Pistols are all about slide timing when it comes to proper operation. Adding weight to the muzzle end and compensation can really mess with reliability. Loads from 230grain hardball to the hottest lightweight loads all ran perfectly with several different magazines. Slower ammunition resulted in a slight but noticeably slower slide speed and less enthusiastic ejection, but it ran it all locking open on the last round. Adding aftermarket compensators seldom yields these kinds of results, a testament to building a pistol ground up, and Nighthawk’s attention to detail with the Firehawk.  

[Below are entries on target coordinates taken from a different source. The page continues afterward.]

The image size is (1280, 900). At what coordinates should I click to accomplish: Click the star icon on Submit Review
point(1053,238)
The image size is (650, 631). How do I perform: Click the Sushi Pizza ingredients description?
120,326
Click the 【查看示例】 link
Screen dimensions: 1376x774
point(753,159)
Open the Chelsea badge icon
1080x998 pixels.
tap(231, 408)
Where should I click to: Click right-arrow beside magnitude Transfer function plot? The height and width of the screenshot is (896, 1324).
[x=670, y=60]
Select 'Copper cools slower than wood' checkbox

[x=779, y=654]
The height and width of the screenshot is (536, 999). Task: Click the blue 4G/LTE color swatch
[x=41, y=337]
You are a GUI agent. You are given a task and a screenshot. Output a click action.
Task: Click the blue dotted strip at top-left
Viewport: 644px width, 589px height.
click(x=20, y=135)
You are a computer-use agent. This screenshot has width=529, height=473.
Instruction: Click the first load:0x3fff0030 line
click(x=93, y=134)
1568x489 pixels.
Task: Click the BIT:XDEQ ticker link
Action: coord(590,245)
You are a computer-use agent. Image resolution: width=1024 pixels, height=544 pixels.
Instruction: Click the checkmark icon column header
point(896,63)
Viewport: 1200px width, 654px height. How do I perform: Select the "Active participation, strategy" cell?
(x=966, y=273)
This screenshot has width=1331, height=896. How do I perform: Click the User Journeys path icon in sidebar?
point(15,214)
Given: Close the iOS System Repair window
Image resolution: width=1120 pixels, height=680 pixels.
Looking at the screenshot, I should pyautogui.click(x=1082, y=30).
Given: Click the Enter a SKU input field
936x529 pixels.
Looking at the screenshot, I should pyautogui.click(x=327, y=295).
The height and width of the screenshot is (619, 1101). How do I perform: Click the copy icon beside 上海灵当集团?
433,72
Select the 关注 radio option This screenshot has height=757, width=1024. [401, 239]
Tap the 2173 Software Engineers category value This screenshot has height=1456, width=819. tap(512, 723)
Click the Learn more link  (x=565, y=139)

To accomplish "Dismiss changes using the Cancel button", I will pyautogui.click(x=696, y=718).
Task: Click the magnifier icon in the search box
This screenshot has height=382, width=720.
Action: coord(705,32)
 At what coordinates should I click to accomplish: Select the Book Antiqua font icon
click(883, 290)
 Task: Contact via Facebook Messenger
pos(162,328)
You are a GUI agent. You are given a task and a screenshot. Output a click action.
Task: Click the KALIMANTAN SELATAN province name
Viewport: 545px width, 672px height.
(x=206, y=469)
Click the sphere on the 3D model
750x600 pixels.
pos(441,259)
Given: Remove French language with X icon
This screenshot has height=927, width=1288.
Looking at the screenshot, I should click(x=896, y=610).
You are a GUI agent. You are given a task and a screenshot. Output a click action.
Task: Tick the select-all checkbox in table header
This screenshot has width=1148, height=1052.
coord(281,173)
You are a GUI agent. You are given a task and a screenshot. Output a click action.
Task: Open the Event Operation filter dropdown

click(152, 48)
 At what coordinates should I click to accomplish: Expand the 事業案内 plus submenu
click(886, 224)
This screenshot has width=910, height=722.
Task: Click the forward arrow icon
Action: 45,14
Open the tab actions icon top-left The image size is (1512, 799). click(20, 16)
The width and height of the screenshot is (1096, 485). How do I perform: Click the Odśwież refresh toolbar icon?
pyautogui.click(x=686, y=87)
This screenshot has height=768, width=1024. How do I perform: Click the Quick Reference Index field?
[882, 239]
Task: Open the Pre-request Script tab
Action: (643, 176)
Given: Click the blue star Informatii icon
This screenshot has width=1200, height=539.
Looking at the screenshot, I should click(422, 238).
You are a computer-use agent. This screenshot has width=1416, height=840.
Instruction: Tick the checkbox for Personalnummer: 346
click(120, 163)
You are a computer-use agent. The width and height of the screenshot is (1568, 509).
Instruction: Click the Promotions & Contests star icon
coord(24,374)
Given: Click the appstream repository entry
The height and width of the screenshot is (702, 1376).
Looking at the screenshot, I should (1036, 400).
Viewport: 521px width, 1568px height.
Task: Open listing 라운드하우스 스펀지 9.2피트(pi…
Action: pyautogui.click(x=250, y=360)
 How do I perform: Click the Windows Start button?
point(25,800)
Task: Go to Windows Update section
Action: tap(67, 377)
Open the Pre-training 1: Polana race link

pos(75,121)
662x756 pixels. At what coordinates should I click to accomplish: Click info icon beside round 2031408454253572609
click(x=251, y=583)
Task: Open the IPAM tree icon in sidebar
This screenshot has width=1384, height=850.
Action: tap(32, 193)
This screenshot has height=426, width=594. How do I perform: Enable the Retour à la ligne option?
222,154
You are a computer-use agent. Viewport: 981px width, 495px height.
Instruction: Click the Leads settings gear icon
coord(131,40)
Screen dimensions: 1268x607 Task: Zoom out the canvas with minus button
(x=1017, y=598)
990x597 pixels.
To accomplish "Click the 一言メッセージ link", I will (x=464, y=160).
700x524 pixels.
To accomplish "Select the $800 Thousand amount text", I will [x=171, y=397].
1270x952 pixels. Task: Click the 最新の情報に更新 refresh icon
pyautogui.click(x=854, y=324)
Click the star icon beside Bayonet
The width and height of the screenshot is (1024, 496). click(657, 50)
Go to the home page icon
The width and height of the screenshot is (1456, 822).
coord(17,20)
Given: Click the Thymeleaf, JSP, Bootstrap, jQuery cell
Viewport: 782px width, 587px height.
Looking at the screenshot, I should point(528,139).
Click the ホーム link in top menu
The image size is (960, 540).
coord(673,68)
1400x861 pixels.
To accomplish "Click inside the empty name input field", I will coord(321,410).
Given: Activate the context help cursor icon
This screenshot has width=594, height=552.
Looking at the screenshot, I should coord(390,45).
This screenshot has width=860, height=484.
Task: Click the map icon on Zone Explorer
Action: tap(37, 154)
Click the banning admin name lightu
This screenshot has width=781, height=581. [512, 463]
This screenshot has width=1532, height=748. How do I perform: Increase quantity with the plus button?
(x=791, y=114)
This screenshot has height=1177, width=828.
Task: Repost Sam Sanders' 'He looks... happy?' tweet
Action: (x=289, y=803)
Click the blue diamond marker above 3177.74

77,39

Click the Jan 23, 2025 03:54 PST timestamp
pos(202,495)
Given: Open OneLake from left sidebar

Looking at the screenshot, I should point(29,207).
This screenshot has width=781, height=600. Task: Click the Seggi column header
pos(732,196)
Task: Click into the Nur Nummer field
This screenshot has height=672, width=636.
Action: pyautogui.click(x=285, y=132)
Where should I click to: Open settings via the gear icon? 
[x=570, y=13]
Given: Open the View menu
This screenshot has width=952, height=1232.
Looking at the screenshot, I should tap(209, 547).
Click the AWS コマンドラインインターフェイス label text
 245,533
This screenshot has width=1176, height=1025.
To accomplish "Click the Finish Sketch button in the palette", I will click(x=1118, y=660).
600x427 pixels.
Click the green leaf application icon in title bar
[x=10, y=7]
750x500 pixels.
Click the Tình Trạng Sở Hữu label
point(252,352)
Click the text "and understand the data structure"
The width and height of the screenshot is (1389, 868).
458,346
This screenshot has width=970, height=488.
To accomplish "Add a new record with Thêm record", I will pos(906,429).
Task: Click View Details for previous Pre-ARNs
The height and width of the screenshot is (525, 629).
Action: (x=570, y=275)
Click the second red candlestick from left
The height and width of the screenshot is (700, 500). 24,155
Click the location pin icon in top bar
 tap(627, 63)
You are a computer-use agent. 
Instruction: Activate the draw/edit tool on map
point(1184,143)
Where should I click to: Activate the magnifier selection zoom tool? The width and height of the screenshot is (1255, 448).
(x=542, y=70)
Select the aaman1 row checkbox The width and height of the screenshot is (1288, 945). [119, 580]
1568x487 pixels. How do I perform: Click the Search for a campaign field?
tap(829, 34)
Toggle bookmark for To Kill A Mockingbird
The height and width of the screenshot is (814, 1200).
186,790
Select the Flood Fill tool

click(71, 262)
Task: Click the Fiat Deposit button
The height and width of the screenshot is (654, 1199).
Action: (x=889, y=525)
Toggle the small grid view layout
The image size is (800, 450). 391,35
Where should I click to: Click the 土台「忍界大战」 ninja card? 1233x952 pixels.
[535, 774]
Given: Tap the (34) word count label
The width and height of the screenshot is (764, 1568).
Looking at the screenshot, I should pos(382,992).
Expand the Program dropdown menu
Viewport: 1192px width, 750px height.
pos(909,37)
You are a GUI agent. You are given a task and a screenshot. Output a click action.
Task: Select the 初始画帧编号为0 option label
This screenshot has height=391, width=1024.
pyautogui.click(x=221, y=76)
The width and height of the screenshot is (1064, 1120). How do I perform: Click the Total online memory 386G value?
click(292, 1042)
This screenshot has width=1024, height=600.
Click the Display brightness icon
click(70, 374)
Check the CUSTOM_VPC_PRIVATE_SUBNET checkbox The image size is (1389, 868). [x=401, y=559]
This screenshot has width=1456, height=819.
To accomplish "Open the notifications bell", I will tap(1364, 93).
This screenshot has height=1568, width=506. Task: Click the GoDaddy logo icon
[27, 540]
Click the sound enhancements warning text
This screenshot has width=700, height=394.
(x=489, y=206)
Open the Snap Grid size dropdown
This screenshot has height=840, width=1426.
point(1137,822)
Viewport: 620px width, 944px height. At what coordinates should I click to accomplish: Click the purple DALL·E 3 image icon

This pistol is loud. Physics apply and sending a blast straight up makes it louder. At arm’s length it’s not bad, but move closer to a position of retention and you notice and feel it. Oppressive? Not really, but noticeable for sure. Would it interfere in a fight? Depends on who you are and the fight, but it is something to be aware of. Whether you will see any debris is more about the ammunition. Cheap reloads using dirty powder will probably spray you a bit, none of the carry ammunition tested pelted me with anything.  Same thing is true when it comes to flash. Hornady’s 220-grain Critical Duty had no flash to speak of, same with the Federal HST, Doubletap and Barnes. Quality duty or carry ammunition uses low-flash powders by design. Practice ammunition not so much—a noticeable ball of flame was common. Just the facts of life with any pistol. Compensated models just send it in a different direction. 

So does the comp work? Absolutely—especially with the high-velocity loads. Recoil was softer and muzzle rise much less pronounced as compared to a non-comped 45 ACP 1911. The Firehawk ran flawlessly with both high- and low-velocity ammo—a testament to Nighthawk’s tuning and attention-to-detail.

All my testing was completed using my Simply Rugged dress holster and magazine pouch, which seemed appropriate using a pistol costing $4,000, and it looked really nice. Fit was perfect along, as were my Milt Sparks, Mitch Rosen and four or five other full-size 1911 holsters. If you carry a full-size 1911, this will feel exactly the same, including the weight. Loaded carry weight is in the 45- to 47-ounce range depending on ammunition and whether you carry 8+1 or only 8 rounds. Use a solid, well-built holster and thick, purpose-built belt for the greatest security and comfort. Having carried full size 1911’s for 30 years, the right carry rig is well worth the investment.